For a car of this weight, the CX-60 gets down the road with surprising vigour. There’s not quite the same razor-sharp handling you find in the smaller CX-5, but the CX-60 is a very entertaining steer. It feels typically ‘Mazda’ in having an agile chassis, direct steering, and excellent body control.
Mid-spec Homura, as tested here, and range-topping Takumi models get the full gamut of driving modes, including ‘off-road’ and ‘towing’. Mazda says these models calibrate the intelligent all-wheel drive system (which can switch from rear- to all-wheel drive depending on road conditions automatically) for better traction and, in the case of the ‘towing’ mode, better stability.
Once hitched up and in ‘towing’ mode, the car prioritised petrol power over electric, which highlighted how coarse the four-cylinder engine is when pulling a heavy load; electric assistance was minimal during testing.

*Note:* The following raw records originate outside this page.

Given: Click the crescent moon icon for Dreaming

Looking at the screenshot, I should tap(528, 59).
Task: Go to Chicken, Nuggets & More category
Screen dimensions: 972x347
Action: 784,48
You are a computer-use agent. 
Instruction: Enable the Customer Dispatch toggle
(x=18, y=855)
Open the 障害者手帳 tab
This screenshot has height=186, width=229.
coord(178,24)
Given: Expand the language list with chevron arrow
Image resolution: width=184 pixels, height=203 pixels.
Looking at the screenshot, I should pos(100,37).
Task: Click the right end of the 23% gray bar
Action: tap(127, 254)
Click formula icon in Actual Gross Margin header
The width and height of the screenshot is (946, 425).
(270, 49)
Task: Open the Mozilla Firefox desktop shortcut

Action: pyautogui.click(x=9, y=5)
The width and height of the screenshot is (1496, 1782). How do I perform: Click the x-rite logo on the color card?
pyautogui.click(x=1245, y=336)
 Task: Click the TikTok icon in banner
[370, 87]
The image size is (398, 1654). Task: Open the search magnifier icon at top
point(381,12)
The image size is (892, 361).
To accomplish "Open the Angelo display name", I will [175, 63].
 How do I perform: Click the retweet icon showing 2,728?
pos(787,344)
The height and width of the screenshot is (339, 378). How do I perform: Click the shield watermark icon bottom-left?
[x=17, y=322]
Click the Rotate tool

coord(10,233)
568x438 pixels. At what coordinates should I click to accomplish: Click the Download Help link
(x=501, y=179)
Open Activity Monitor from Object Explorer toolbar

Moreover, the car felt slightly sluggish from standing starts on flat surfaces, although Mazda says this is normal as power is restricted to improve stability. ‘EV’ mode gave better acceleration and refinement, but the only problem with this mode is that the car is in a rear-wheel drive configuration, which could be problematic on slippery surfaces. Having said that, I tested the car in freezing conditions and on salted roads, and it felt incredibly stable even in ‘EV’ mode.
Aside from the engine feeling a bit strained, the CX-60’s fine qualities when driving solo really shone through when towing. Other observations were excellent 360-degree cameras, good wide-view rear-view camera, and mirrors that allow for easy attachment of towing mirrors.
Offering the fine driving characteristics, the company is known for, this is a promising first step in Mazda’s aspirations to become a maker of premium cars and to transition to electric motoring. A future test may confirm that the diesel will be the better choice for towing, but the CX-60 PHEV is a strong proposition in a growing selection of electrically assisted large SUVs.